Bedrängt von den Fragen der Hamburger Kassenärzte, ob der erste Arzt im Staat in seiner Kassenpraxis treiben könne, was jedem anderen verboten sei, ob es mithin ein »Sonderrecht für Funktionäre« gebe, beharrte Doering auf Einhaltung der Zusage.

Es bekam ihm übel. Statt sich den Fragen der Hamburger Ärzte zu stellen oder sich mit seinem KV-Kollegen Doering persönlich auseinanderzusetzen, schoß Sewering von hinten.

Seine Kassenärztliche Vereinigung Bayerns belehrte Doering, »daß die KV Hamburg, ihre Vertreterversammlung und ihr Vorsitzender ... keinerlei Zuständigkeit haben, über das Schicksal des Präsidenten der Bundesärztekammer und des Kassenarztes Sewering mitzubestimmen. Das ist ausschließlich Sache des Deutschen Ärztetages und der KV Bayerns«.

Sewering selbst intervenierte bei der Hamburger Ärztekammer. dem berufsrechtlichen Aufsichtsorgan des frei praktizierenden Mediziners Doering. Er verwahrte sich gegen »die von Herrn Doering gewählte Form der persönlichen Herabsetzung« und bezichtigte ihn der »bewußten Irreführung«.

Sewering an den Hamburger Kammerpräsidenten Dr.
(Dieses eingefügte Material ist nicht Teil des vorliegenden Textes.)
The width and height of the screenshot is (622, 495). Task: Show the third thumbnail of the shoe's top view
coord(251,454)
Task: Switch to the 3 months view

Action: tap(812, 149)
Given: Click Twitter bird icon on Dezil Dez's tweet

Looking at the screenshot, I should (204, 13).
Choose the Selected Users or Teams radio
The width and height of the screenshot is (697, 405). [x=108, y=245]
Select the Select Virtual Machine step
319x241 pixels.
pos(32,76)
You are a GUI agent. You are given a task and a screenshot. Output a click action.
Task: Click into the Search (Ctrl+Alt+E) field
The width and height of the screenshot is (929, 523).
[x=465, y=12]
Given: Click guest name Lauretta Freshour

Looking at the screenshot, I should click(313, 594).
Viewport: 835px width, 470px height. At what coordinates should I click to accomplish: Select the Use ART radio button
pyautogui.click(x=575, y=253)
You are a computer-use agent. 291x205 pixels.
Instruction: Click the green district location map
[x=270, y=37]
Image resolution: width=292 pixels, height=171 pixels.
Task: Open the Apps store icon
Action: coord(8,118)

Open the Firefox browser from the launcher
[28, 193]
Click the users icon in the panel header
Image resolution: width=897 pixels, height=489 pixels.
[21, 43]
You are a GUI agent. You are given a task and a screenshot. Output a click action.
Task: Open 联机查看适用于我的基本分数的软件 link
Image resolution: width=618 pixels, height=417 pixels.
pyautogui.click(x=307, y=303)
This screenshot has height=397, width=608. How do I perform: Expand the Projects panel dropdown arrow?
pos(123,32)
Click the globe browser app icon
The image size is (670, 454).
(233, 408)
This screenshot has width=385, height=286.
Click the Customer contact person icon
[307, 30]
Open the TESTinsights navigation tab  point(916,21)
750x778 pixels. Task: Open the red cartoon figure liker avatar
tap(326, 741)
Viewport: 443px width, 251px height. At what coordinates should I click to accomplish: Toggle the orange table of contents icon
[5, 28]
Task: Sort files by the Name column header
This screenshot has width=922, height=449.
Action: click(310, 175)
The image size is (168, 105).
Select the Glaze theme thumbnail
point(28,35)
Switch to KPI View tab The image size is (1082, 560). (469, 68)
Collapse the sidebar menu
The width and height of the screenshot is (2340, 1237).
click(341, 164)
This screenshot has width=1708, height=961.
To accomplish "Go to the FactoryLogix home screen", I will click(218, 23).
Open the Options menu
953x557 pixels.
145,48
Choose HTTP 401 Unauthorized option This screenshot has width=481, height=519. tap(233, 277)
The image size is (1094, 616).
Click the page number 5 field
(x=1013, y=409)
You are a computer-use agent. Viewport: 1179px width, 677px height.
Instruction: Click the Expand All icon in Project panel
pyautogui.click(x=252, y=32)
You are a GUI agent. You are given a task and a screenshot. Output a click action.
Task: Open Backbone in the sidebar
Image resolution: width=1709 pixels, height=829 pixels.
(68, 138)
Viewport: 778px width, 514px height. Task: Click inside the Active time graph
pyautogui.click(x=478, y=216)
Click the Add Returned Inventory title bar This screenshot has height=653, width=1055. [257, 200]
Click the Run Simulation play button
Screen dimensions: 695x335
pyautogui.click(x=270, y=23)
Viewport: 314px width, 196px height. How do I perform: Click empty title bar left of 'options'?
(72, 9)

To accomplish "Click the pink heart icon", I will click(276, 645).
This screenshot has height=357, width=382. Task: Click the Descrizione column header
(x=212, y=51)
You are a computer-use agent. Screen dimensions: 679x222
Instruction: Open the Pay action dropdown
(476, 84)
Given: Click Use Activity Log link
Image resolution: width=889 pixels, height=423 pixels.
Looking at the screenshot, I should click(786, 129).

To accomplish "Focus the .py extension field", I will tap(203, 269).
Arnold Rimpau: »Wenn ein KV-Vorsitzender« wie Herr Deering, dies zum Anlaß nimmt, mich vor den Kassenärzten seines Bereiches zu diffamieren, so läßt sich dies mit der Verantwortung seines Amtes nicht vereinbaren.«

Kammerpräsident und Sewering-Verteidiger Rimpau verteilte das Sewering-Verdikt unverzüglich an die Hamburger Kassenärzte, verbunden mit dem Kammer-Tadel, Doerings Oberlegungen lägen »auf gleicher Ebene und gleichem Niveau wie die der Regenbogenpresse und unserer Gegner«.

Damit waren die Weichen für einen weiteren Sewering-Angriff gestellt: Ende letzten Monats traf der offizielle Antrag der Bayerischen Ärztekammer ein, Doering wegen »einer schweren Berufsverletzung« zur Rechenschaft zu ziehen.